Multi QnA bot using Langchain

This project allows users to chat with multiple PDF documents by leveraging Langchain, Google Generative AI, and FAISS for building an efficient question-answering (QnA) bot. Users can upload PDFs, process them into chunks, and ask questions, while the chatbot searches for relevant answers within the PDFs and responds using a generative AI model. The bot’s behavior, including response word limit and creativity (temperature), can be customized via user input.

Features

Upload multiple PDF documents.
Split the documents into smaller chunks for processing.
Use FAISS to store and retrieve vector embeddings for fast similarity search.
Interact with Google Generative AI (Gemini) for generating human-like responses.
Adjust response creativity using a temperature setting.
Control the response word limit as per your requirements.
Easy-to-use interface with Streamlit.

Seup and Installation

To get started with the project, follow the steps below:

1.Clone the repository:

 git clone https://github.com/ashzad123/Multi-Docs-QnA-Bot.git

2.Navigate to the project directory:

Multi-Docs-QnA-Bot

3.Create a virtual environment and activate it.

python -m venv <environment name>
source <environment name>/bin/activate (for Linux)
<environment name>\Script\activate (for Windows)

4.Install the requirements:

pip install -r requirements.txt

Set up your Google Generative AI API key by creating a .env file:

touch .env

Inside the .env file:

GOOGLE_API_KEY=your_google_api_key_here

Run the streamlit app:

streamlit run app.py

How It Works

Function Overview

Here is an overview of the functions in the project and how they work:

get_pdf_text(pdf_docs)
This function extracts the text from uploaded PDF files. It uses PyPDF2 to read and extract the text from each page of the PDF.

def get_pdf_text(pdf_docs):
    text = ""
    for pdf in pdf_docs:
        pdf_reader = PdfReader(pdf)
        for page in pdf_reader.pages:
            text += page.extract_text()
    return text

get_text_chunks(text)
This function splits the extracted text into smaller chunks to handle large text inputs.

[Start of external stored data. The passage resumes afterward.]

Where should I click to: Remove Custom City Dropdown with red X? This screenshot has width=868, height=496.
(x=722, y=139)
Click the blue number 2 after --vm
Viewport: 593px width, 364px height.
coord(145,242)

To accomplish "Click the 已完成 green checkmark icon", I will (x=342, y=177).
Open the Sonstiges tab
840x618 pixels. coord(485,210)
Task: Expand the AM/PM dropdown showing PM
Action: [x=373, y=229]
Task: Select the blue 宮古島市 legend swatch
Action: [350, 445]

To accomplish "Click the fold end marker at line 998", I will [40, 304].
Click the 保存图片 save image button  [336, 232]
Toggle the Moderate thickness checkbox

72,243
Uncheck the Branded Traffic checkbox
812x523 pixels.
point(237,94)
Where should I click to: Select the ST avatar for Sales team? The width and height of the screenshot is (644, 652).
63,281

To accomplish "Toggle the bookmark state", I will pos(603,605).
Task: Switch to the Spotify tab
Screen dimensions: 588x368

It uses the RecursiveCharacterTextSplitter from langchain_text_splitters to break the text into manageable pieces.

def get_text_chunks(text):
    text_splitter = RecursiveCharacterTextSplitter(chunk_size=1000, chunk_overlap=100)
    chunks = text_splitter.split_text(text)
    return chunks

get_vector_store(text_chunks)
This function creates a FAISS vector store from the text chunks using Google Generative AI embeddings. It helps with fast similarity searches when the user asks a question.

def get_vector_store(text_chunks):
    embeddings = GoogleGenerativeAIEmbeddings(model="models/embedding-001")
    vector_store = FAISS.from_texts(text_chunks, embedding=embeddings)
    vector_store.save_local("faiss_index")

get_conversational_chain(temperature, word_limit)
This function defines the conversational chain using Langchain’s PromptTemplate and the Google Generative AI model. It accepts the user-defined temperature for creativity and word limit for responses.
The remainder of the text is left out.